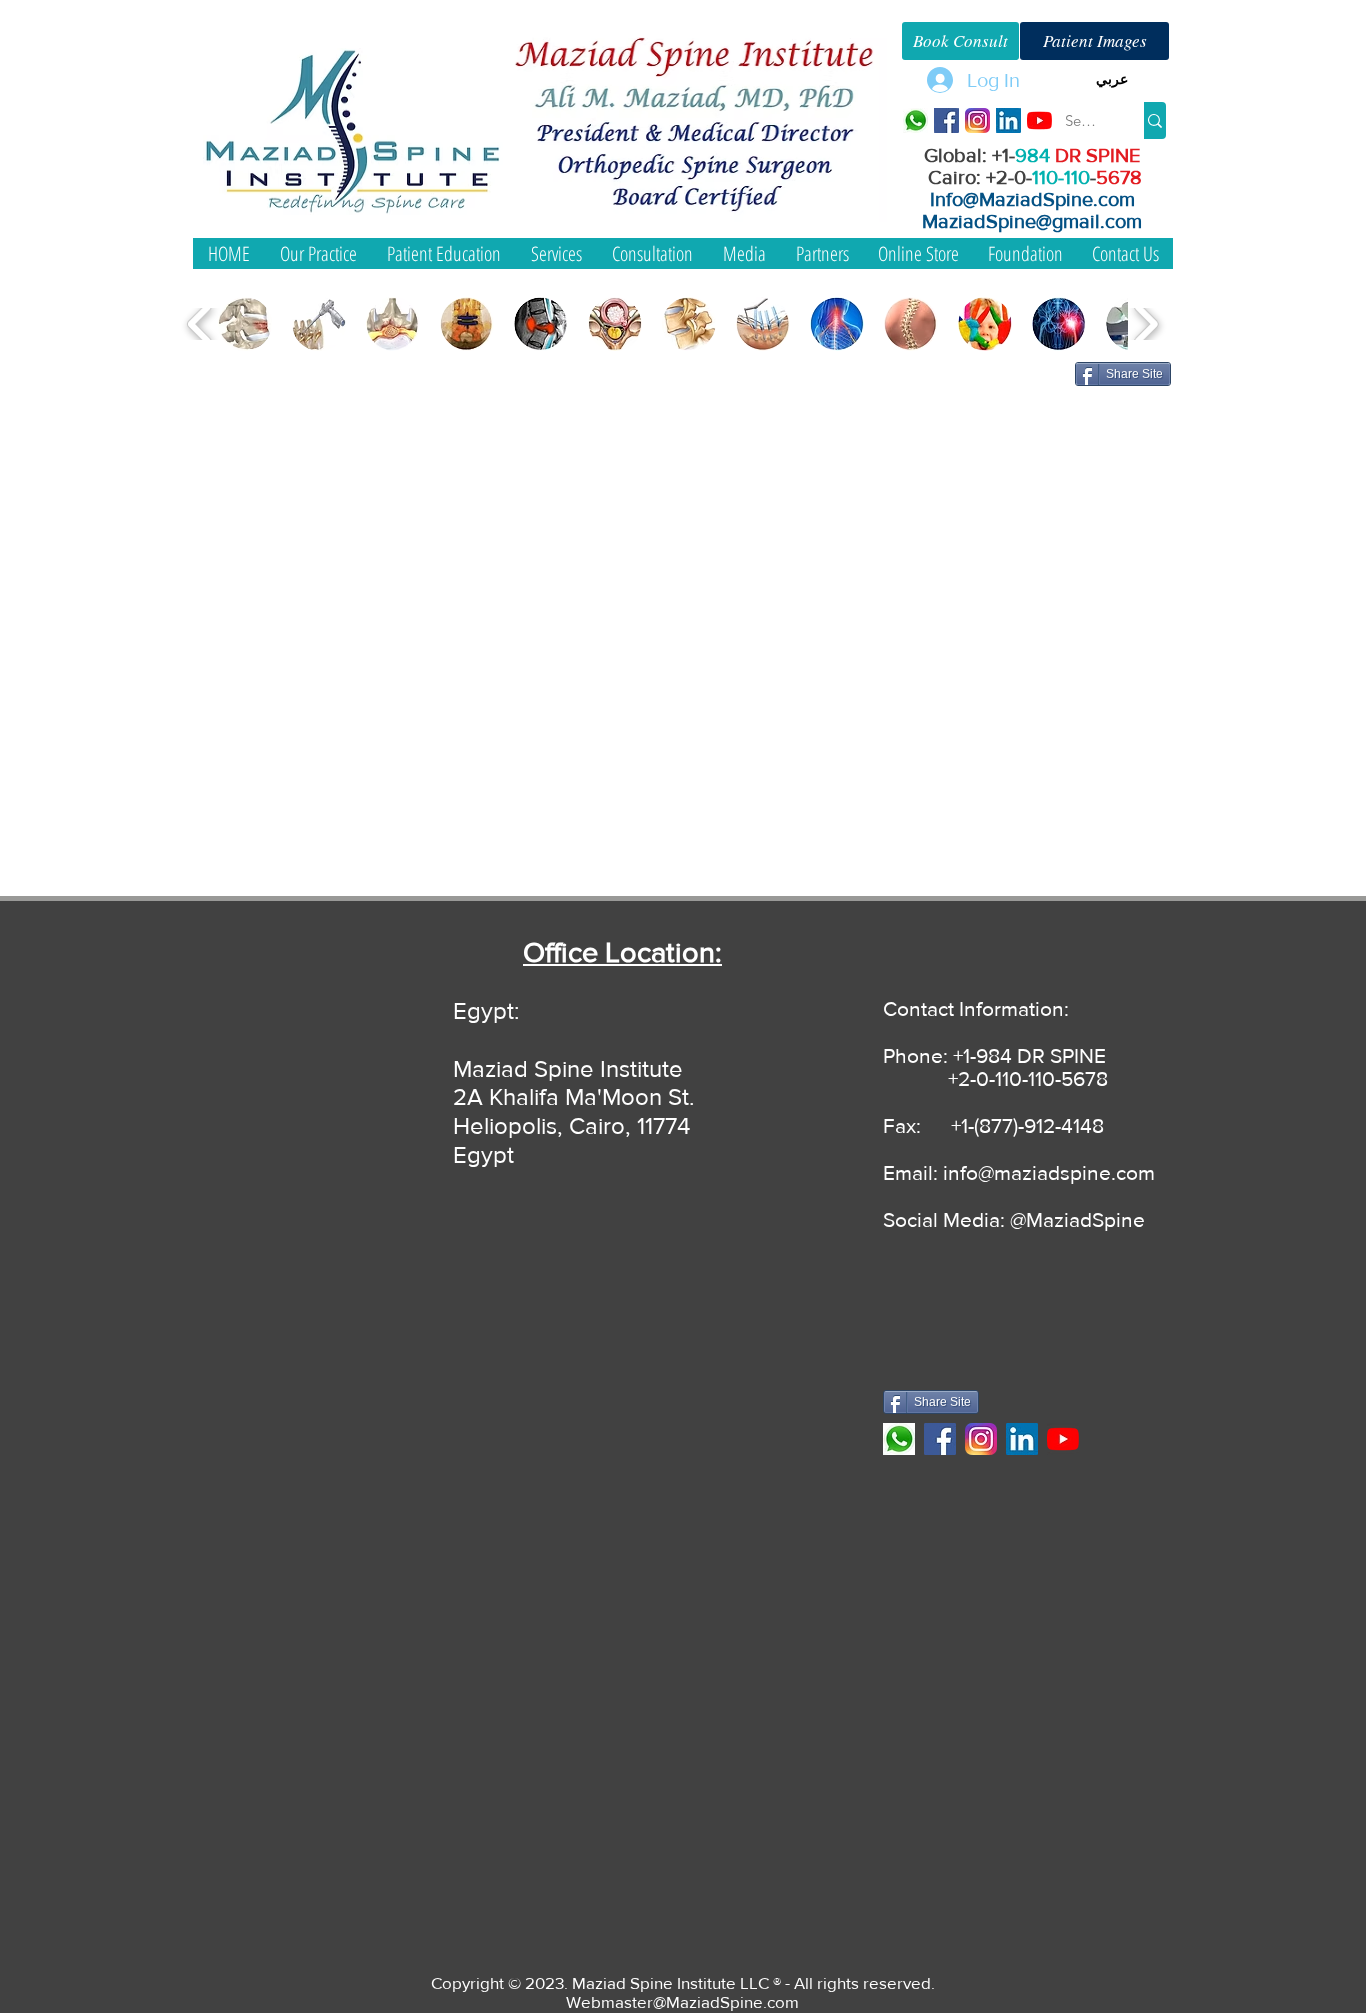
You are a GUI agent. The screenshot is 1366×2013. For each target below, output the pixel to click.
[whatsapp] (915, 120)
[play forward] (1145, 324)
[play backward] (200, 324)
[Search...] (1155, 120)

+ + + + + + +

**EXERCISE INSTRUCTIONS**.
Transcribe the records above exactly, leaving every picture out of the copy.

**COMPLETED EXERCISE**.
You are a GUI agent. The screenshot is 1366×2013. For each target below, output the pixel to click.
[whatsapp] (915, 120)
[play forward] (1145, 324)
[play backward] (200, 324)
[Search...] (1155, 120)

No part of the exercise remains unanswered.